Data records

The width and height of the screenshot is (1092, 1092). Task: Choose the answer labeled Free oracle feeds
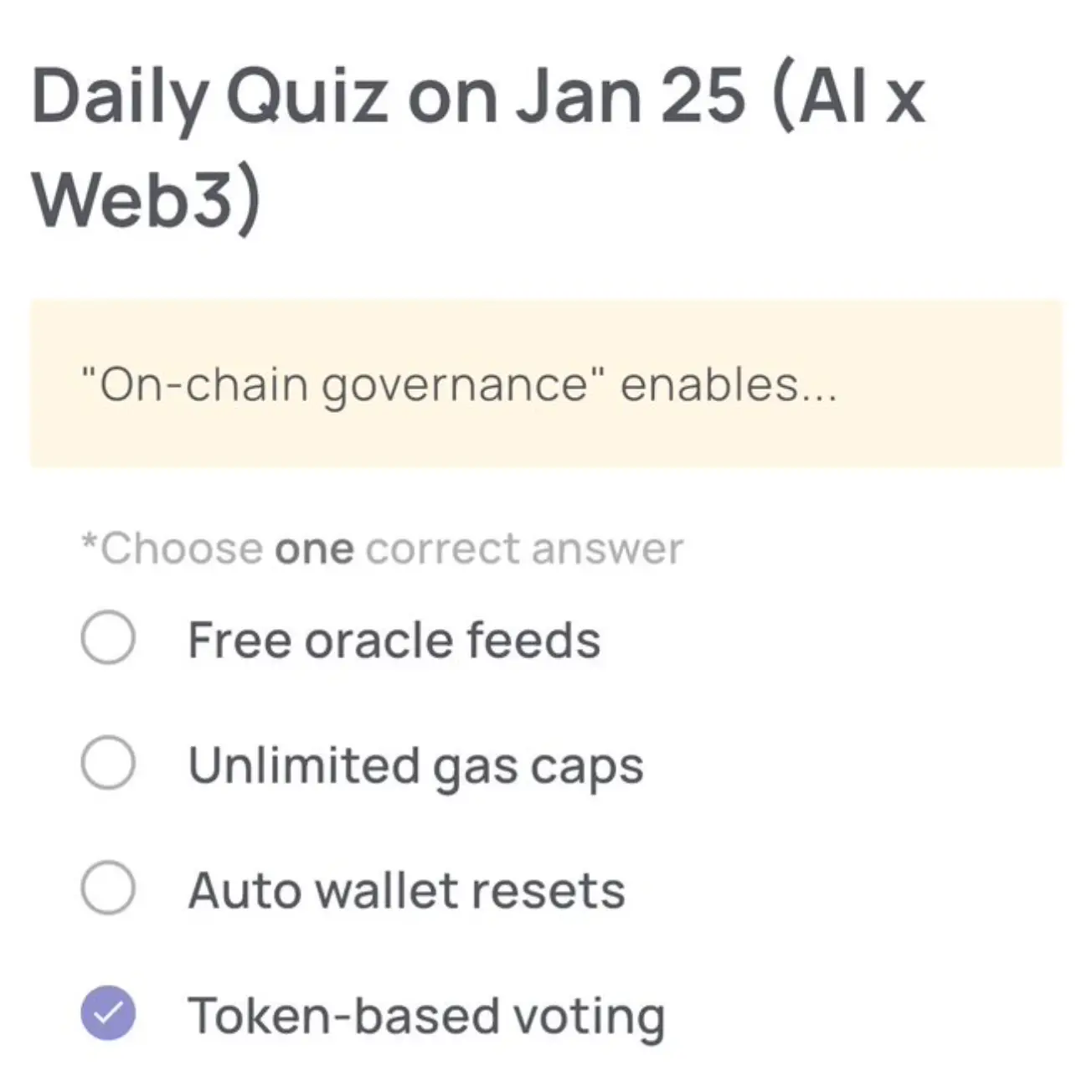point(394,639)
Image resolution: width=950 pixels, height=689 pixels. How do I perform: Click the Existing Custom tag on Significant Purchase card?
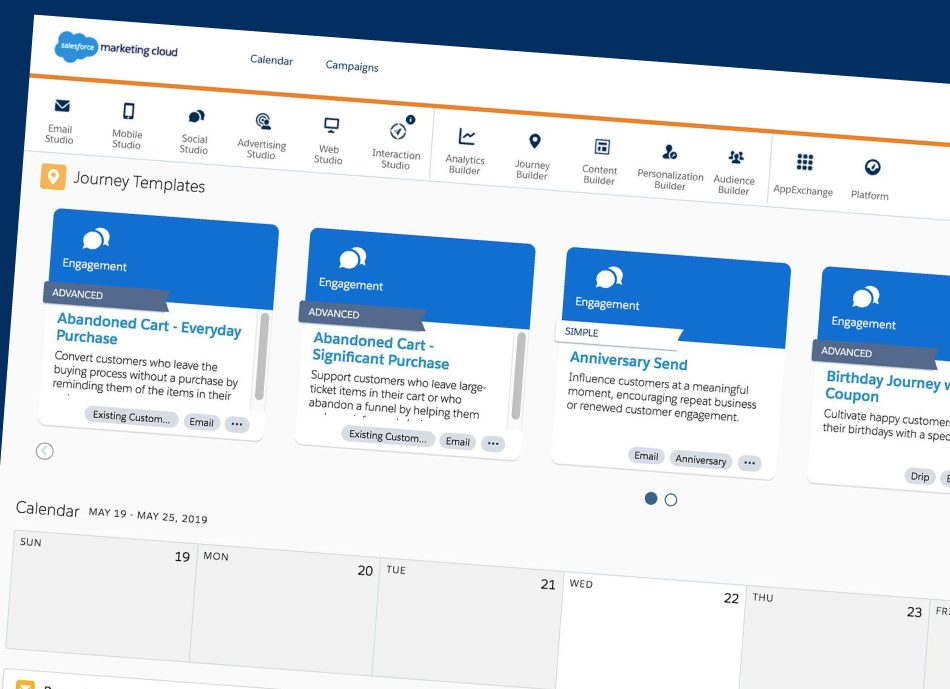387,437
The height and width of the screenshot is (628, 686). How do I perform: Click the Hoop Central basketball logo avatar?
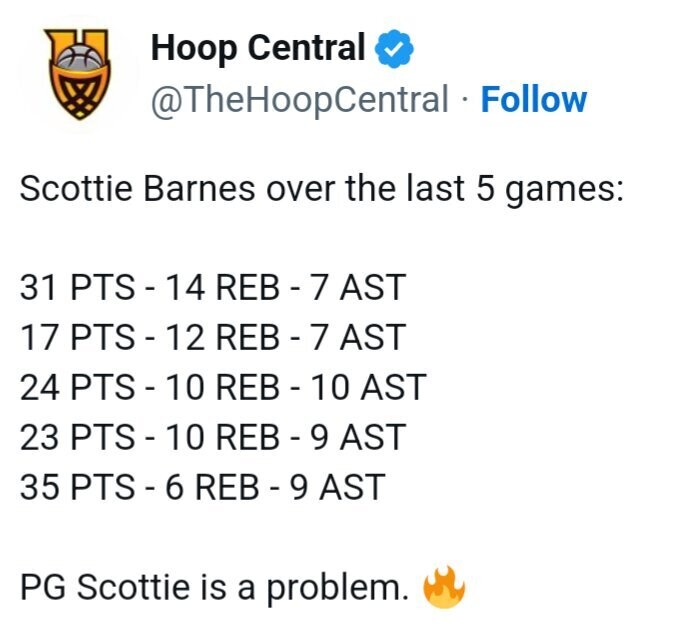pos(79,73)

Required work: Each entry above must be set down word for word; none of its pictures belong in the copy.

Finished task:
The width and height of the screenshot is (1092, 1092). Task: Choose the answer labeled Free oracle feeds
point(394,639)
Image resolution: width=950 pixels, height=689 pixels. How do I perform: Click the Existing Custom tag on Significant Purchase card?
387,437
The height and width of the screenshot is (628, 686). How do I perform: Click the Hoop Central basketball logo avatar?
pos(79,73)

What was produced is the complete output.